Advances in computer technology have allowed tremendous strides to be made in the collection and storage of information. However, the experience of Bradford student Jennifer Stead provides an alarming example of its fallibility.

It is very worrying that Jennifer should have learned, after a routine security check by her employers, that she has had a string of drugs and fraud offences wrongly recorded against her name on the Criminal Records Bureau register.

If the Home Office-run organisation can have got that wrong, how many other people might have been mistakenly linked to offences with which they have no connection? And perhaps of even greater concern, how many people who should be on the register are able to walk into jobs without their employers being aware of their backgrounds because their crimes have been wrongly attributed to someone else?

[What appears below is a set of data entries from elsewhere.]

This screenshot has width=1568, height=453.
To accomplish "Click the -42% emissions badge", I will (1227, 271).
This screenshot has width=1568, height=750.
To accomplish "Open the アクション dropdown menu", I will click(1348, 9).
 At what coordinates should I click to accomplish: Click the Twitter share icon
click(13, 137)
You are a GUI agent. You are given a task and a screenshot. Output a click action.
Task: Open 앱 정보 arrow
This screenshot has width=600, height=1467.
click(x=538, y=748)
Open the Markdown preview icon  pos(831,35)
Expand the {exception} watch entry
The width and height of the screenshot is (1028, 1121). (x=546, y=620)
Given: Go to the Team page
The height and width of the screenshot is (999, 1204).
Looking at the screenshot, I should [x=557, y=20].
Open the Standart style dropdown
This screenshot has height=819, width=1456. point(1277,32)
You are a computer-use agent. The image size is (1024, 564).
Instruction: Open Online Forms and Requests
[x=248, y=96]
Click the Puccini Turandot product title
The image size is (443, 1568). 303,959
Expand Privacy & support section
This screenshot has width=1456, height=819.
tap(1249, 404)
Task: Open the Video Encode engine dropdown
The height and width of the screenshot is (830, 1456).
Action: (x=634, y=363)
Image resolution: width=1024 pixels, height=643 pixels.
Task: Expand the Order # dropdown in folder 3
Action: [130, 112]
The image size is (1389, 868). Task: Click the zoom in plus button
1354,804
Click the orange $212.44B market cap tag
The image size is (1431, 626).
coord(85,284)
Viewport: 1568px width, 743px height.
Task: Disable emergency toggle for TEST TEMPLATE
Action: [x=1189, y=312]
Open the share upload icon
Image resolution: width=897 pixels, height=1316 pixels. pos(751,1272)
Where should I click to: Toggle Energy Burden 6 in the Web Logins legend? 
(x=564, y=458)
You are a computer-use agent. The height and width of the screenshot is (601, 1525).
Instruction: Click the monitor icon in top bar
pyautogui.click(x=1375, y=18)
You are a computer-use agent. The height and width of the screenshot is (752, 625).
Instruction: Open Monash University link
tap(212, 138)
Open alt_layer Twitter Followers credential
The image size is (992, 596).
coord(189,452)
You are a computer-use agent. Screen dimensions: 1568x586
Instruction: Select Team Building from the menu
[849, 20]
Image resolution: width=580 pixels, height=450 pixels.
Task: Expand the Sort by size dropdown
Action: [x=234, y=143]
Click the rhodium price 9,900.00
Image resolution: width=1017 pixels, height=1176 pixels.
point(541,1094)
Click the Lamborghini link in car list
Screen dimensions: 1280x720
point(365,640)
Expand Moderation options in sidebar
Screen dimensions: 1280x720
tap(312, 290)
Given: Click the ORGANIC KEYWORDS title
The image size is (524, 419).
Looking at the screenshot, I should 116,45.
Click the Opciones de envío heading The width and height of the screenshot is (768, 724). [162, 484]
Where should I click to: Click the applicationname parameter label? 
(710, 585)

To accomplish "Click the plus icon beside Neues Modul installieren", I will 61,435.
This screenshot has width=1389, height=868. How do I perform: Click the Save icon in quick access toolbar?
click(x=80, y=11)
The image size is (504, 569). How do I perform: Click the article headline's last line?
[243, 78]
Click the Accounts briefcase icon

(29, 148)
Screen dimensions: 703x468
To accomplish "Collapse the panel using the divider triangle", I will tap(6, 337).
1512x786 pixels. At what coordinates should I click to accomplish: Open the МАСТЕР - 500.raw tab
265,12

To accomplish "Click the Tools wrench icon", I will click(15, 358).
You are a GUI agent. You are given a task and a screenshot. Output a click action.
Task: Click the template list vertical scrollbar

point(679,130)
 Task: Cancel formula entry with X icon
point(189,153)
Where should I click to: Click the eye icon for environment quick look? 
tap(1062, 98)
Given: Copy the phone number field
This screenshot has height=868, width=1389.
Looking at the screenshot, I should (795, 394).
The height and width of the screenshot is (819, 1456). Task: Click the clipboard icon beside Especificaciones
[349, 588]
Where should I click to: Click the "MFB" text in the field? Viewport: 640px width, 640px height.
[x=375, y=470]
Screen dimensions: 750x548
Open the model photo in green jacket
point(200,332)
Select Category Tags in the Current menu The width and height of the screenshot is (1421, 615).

The Criminal Records Bureau needs to tighten up its procedures to eliminate the possibility of error and also to protect its records from the sort of "identity theft" which is becoming increasingly common as criminals manipulate com-puter technology to their advantage.

Jennifer's case perhaps strengthens the argument for a national identity card containing information which proves beyond doubt that individuals are who they say they are. Some people have strong reservations about ID cards. However, there is considerable truth in the clich that if you have done nothing wrong you have nothing to fear.

And as Jennifer and her family have discovered to their emotional cost, it can be rather distressing to have done nothing wrong but to have been misrepresented.